**Exercise details:**
What is needed here is an exact copy of every entry.

---- Data in this exercise

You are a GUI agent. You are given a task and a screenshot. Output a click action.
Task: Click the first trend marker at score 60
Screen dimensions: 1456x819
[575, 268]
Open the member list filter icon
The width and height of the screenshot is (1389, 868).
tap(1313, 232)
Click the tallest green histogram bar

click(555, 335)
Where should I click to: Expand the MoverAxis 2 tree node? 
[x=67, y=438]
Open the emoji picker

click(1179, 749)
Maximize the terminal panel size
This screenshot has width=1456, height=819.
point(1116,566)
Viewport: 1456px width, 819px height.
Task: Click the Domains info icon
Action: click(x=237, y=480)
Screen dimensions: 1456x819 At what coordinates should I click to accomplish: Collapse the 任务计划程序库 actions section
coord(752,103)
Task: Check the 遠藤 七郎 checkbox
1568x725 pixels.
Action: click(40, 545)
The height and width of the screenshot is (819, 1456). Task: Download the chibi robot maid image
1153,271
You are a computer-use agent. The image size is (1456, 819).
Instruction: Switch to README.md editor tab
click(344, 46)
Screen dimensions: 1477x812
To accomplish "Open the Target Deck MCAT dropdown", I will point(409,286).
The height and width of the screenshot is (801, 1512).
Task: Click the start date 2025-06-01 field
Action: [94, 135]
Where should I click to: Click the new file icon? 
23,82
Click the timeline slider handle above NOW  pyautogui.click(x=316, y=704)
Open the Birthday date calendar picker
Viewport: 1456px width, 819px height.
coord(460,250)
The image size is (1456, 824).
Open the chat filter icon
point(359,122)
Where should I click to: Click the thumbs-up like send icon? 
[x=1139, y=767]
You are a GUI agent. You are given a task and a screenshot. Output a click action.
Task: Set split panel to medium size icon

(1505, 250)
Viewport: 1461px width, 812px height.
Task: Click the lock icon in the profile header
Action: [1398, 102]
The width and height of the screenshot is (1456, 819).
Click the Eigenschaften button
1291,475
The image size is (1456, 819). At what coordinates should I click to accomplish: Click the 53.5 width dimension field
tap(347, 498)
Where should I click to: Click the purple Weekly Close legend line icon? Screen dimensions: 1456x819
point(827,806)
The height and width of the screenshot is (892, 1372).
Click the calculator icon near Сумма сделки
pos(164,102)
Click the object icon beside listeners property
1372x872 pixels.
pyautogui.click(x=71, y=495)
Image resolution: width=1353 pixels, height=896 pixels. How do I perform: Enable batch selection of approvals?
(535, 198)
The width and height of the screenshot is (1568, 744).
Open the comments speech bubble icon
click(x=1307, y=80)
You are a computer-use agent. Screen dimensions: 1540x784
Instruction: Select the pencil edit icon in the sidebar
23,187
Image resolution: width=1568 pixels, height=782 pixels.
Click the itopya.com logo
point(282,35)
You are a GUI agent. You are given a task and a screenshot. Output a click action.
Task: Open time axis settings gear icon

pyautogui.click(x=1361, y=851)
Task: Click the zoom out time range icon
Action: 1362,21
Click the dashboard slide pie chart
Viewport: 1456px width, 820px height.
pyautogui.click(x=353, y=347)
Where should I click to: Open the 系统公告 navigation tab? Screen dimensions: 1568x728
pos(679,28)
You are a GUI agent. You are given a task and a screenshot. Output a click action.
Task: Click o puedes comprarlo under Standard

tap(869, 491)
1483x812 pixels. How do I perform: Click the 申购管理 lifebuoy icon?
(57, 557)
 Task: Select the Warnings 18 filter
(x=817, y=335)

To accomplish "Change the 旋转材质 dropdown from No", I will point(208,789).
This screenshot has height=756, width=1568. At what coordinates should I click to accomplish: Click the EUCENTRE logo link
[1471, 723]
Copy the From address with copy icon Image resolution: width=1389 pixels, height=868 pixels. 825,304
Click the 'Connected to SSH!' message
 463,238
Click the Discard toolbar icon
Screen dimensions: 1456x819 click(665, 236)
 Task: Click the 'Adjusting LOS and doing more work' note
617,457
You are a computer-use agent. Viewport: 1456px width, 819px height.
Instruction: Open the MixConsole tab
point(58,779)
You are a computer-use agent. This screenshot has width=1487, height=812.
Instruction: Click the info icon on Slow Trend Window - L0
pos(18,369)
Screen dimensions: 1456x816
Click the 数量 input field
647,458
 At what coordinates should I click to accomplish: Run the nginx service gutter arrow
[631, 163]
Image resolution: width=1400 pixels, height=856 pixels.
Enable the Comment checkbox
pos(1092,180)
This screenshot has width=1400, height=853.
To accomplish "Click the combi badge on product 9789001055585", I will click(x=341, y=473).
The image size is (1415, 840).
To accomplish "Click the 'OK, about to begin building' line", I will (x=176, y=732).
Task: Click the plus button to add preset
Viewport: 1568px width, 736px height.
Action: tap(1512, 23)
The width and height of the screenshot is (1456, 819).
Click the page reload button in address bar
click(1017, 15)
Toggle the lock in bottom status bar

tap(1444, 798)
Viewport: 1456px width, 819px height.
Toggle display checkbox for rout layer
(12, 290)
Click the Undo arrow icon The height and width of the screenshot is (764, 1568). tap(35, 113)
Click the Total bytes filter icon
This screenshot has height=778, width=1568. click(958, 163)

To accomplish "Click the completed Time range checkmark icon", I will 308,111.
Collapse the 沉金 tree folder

--------

**Answer to this problem:**
You are a GUI agent. You are given a task and a screenshot. Output a click action.
Task: Click the first trend marker at score 60
Screen dimensions: 1456x819
[575, 268]
Open the member list filter icon
The width and height of the screenshot is (1389, 868).
tap(1313, 232)
Click the tallest green histogram bar

click(555, 335)
Where should I click to: Expand the MoverAxis 2 tree node? 
[x=67, y=438]
Open the emoji picker

click(1179, 749)
Maximize the terminal panel size
This screenshot has width=1456, height=819.
point(1116,566)
Viewport: 1456px width, 819px height.
Task: Click the Domains info icon
Action: click(x=237, y=480)
Screen dimensions: 1456x819 At what coordinates should I click to accomplish: Collapse the 任务计划程序库 actions section
coord(752,103)
Task: Check the 遠藤 七郎 checkbox
1568x725 pixels.
Action: click(40, 545)
The height and width of the screenshot is (819, 1456). Task: Download the chibi robot maid image
1153,271
You are a computer-use agent. The image size is (1456, 819).
Instruction: Switch to README.md editor tab
click(344, 46)
Screen dimensions: 1477x812
To accomplish "Open the Target Deck MCAT dropdown", I will point(409,286).
The height and width of the screenshot is (801, 1512).
Task: Click the start date 2025-06-01 field
Action: [94, 135]
Where should I click to: Click the new file icon? 
23,82
Click the timeline slider handle above NOW  pyautogui.click(x=316, y=704)
Open the Birthday date calendar picker
Viewport: 1456px width, 819px height.
coord(460,250)
The image size is (1456, 824).
Open the chat filter icon
point(359,122)
Where should I click to: Click the thumbs-up like send icon? 
[x=1139, y=767]
You are a GUI agent. You are given a task and a screenshot. Output a click action.
Task: Set split panel to medium size icon

(1505, 250)
Viewport: 1461px width, 812px height.
Task: Click the lock icon in the profile header
Action: [1398, 102]
The width and height of the screenshot is (1456, 819).
Click the Eigenschaften button
1291,475
The image size is (1456, 819). At what coordinates should I click to accomplish: Click the 53.5 width dimension field
tap(347, 498)
Where should I click to: Click the purple Weekly Close legend line icon? Screen dimensions: 1456x819
point(827,806)
The height and width of the screenshot is (892, 1372).
Click the calculator icon near Сумма сделки
pos(164,102)
Click the object icon beside listeners property
1372x872 pixels.
pyautogui.click(x=71, y=495)
Image resolution: width=1353 pixels, height=896 pixels. How do I perform: Enable batch selection of approvals?
(535, 198)
The width and height of the screenshot is (1568, 744).
Open the comments speech bubble icon
click(x=1307, y=80)
You are a computer-use agent. Screen dimensions: 1540x784
Instruction: Select the pencil edit icon in the sidebar
23,187
Image resolution: width=1568 pixels, height=782 pixels.
Click the itopya.com logo
point(282,35)
You are a GUI agent. You are given a task and a screenshot. Output a click action.
Task: Open time axis settings gear icon

pyautogui.click(x=1361, y=851)
Task: Click the zoom out time range icon
Action: 1362,21
Click the dashboard slide pie chart
Viewport: 1456px width, 820px height.
pyautogui.click(x=353, y=347)
Where should I click to: Open the 系统公告 navigation tab? Screen dimensions: 1568x728
pos(679,28)
You are a GUI agent. You are given a task and a screenshot. Output a click action.
Task: Click o puedes comprarlo under Standard

tap(869, 491)
1483x812 pixels. How do I perform: Click the 申购管理 lifebuoy icon?
(57, 557)
 Task: Select the Warnings 18 filter
(x=817, y=335)

To accomplish "Change the 旋转材质 dropdown from No", I will point(208,789).
This screenshot has height=756, width=1568. At what coordinates should I click to accomplish: Click the EUCENTRE logo link
[1471, 723]
Copy the From address with copy icon Image resolution: width=1389 pixels, height=868 pixels. 825,304
Click the 'Connected to SSH!' message
 463,238
Click the Discard toolbar icon
Screen dimensions: 1456x819 click(665, 236)
 Task: Click the 'Adjusting LOS and doing more work' note
617,457
You are a computer-use agent. Viewport: 1456px width, 819px height.
Instruction: Open the MixConsole tab
point(58,779)
You are a computer-use agent. This screenshot has width=1487, height=812.
Instruction: Click the info icon on Slow Trend Window - L0
pos(18,369)
Screen dimensions: 1456x816
Click the 数量 input field
647,458
 At what coordinates should I click to accomplish: Run the nginx service gutter arrow
[631, 163]
Image resolution: width=1400 pixels, height=856 pixels.
Enable the Comment checkbox
pos(1092,180)
This screenshot has width=1400, height=853.
To accomplish "Click the combi badge on product 9789001055585", I will click(x=341, y=473).
The image size is (1415, 840).
To accomplish "Click the 'OK, about to begin building' line", I will (x=176, y=732).
Task: Click the plus button to add preset
Viewport: 1568px width, 736px height.
Action: tap(1512, 23)
The width and height of the screenshot is (1456, 819).
Click the page reload button in address bar
click(1017, 15)
Toggle the lock in bottom status bar

tap(1444, 798)
Viewport: 1456px width, 819px height.
Toggle display checkbox for rout layer
(12, 290)
Click the Undo arrow icon The height and width of the screenshot is (764, 1568). tap(35, 113)
Click the Total bytes filter icon
This screenshot has height=778, width=1568. click(958, 163)

To accomplish "Click the completed Time range checkmark icon", I will 308,111.
Collapse the 沉金 tree folder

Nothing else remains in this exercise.